2. Emotions: explore how food makes us feel
There are emotions attached to eating for all of us, and making children aware of this at a young age will help ensure that feelings do not dictate eating habits. Do we eat to satisfy hunger or to deal with how we are feeling? And how do we actually feel when we eat a lot of food that is bad for our body? Being mindful of the emotions attached to any situation is an important step to self-awareness and self-control.
3. Analysis: analyze suggestions for healthy eating
There are so many fun suggestions for kids to choose from when developing their own plans, and each suggestion teaches social and intellectual skills along the way. Among the ones I teach children to consider as part of their little blueprint for healthy eating are:
• keep a journal of foods you eat, markets you visit, and recipes you try;
• take the Taste 14 Challenge by trying a small bite of a healthy food you don’t like for fourteen days in a row;
• read food labels, cut them out and circle the added sugar and chemicals;
• eat more whole foods and less processed foods—plant a garden;
• be a smart snacker and discriminating dessert eater by eating healthy treats with less sugar and more vitamins and minerals; and
• be active: jump rope, dance, play a sport.

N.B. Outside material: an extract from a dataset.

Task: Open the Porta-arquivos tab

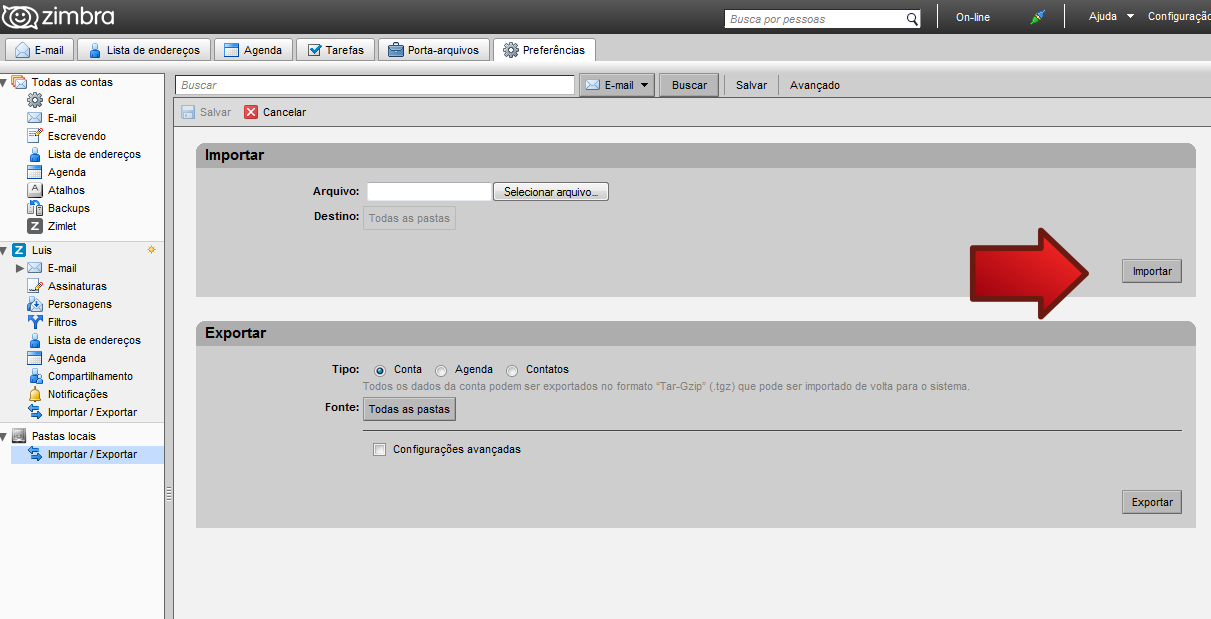Action: tap(434, 50)
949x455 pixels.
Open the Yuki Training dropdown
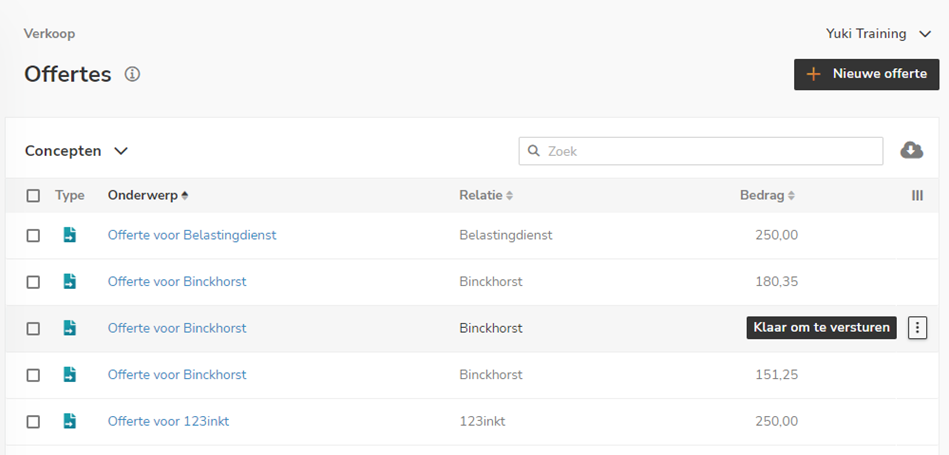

The possibilities are endless, and once children are exposed to suggestions, they are open to coming up with their own.5
4. Decision-making: decide on your own plan for becoming a healthy eater
This key step is where children integrate the key systems of the brain, using their logic and emotions to analyze and decide on their own plan. By practicing creating their own plans, children are now actively part of the process: they are reviewing what they have learned, they are becoming aware of the emotions of themselves and others, they are analyzing suggestions, and they are drawing or writing down their ideas. And amazingly, with our assistance, children can practice all of these skills starting at age three all the way through adulthood.6
Now, when I go to a restaurant with my children and the kids’ menu is offering essentially junk food, I challenge my children to look at the adult menu with me and think about a meal that is delicious and healthier that perhaps could be shared. I do not dictate their choice or limit them to choices that are unhealthy simply because they are on the kids’ menu. They are learning to think critically and eat healthy. And to me, that’s the best recipe for success.
1Carroll MD, Kit BK, Flegal KM. Prevalence of childhood and adult obesity in the United States, 2011-2012. Journal of the American Medical Association 2014;311(8):806-814.
2Dawson and Guere, “Executive Skills in Children and Adolescents: A Practical Guide to Assessment and Intervention,” at vii (2010).
3Sadeh Ss et al., “Examining an executive function rating scale as a predictor of achievement in children at risk for behavior problems,” Sch Psychol Q, (Dec. 2012).
4Tips excerpted from children’s book: To Be a Healthy Eater, I Have a Plan, by Katherine Eskovitz. Available at www.littleblueprint.com and Amazon.
5It is inspiring to see plans/blueprints created by children, and to watch children learn from their peers as they create their next plan. https://www.littleblueprint.com/submitblueprintlist
6“Building the Brain’s ‘Air Traffic Control’ System: How Early Experiences Shape the Development of Executive Function, “ Harvard University Center on the Developing Child, at 13 (2011).